Japan’s tourism sector has roared back to life. Once crippled by the pandemic, it’s now breaking records month after month. From January to September 2025 alone, 31.7 million foreign visitors entered Japan, a 13.7% increase on the previous year. The boom has revitalised an economy long mired in stagnation, but it’s also exposing deep strains beneath the surface.

At the heart of Japan’s tourism surge lies a simple factor: a dramatically weakened yen. The currency’s recent slump, reaching 160.82 per US dollar, its lowest level in 38 years, has made Japan irresistibly cheap for foreign visitors. Hotels, luxury goods, and restaurant meals all cost a fraction of what they do in the West.

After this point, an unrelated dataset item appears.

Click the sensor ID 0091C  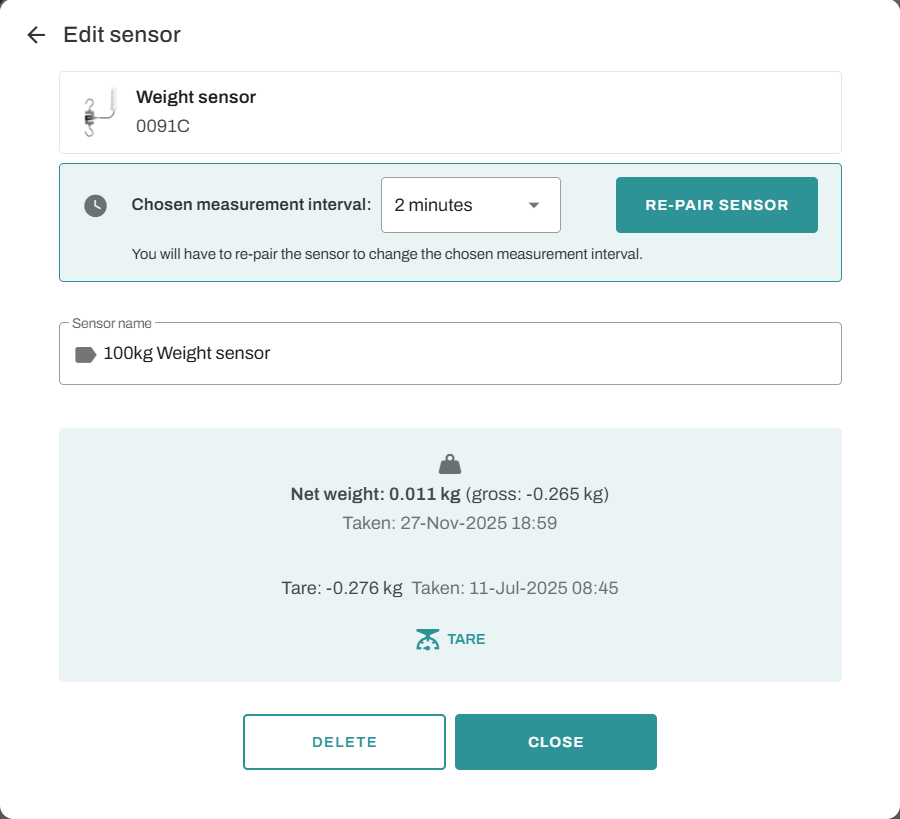pos(163,127)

Tourist spending hit a record ¥8.1 trillion in 2024, up 53% from the year before.

The economic impact has been striking. Tourism accounted for half of Japan’s 1.5% GDP growth in 2023, a huge leap from the 2010-2019 average, when it made up barely a tenth of growth. The sector also created over 328,000 jobs in 2024 alone and is projected to employ nearly 7 million people by 2034 - around 10% of the national workforce. For policymakers searching for signs of life in the world’s third-largest economy, tourism has become a vital engine.

But behind the glowing figures lies a growing problem: overtourism. Cities such as Kyoto and Osaka are struggling to cope with the influx. Narrow streets once known for quiet shrines are now clogged with crowds and rolling suitcases. Locals complain of packed buses, overflowing litter, and rising rents. Japan’s famously tidy streets are littered more than ever - a symptom of a culture unaccustomed to mass tourism, where few public bins exist because people traditionally take their rubbish home.

The government has responded with a mixture of ambition and concern. The Japan Tourism Agency aims to attract 60 million visitors by 2030 while promoting “responsible tourism.” Local authorities are experimenting with dispersing visitors to less-travelled regions and encouraging off-peak travel. Kyoto has introduced “tourist etiquette” campaigns and new codes of conduct to reduce tensions between residents and visitors.

Yet the economic trade-offs are complex. A weak yen makes Japan attractive for tourists but more expensive for its own import-heavy industries. Increased tourist spending can fuel inflation, while dependence on tourism exposes the economy to global shocks. Japan’s challenge now is to sustain its newfound growth without repeating the mistakes of other tourist hotspots: places that traded long-term sustainability for short-term gain.

Japan’s post-pandemic tourism boom is both an economic lifeline and a stress test for national identity. Its success will depend on whether the country can balance openness with preservation - welcoming the world without losing the tranquillity that made it worth visiting in the first place.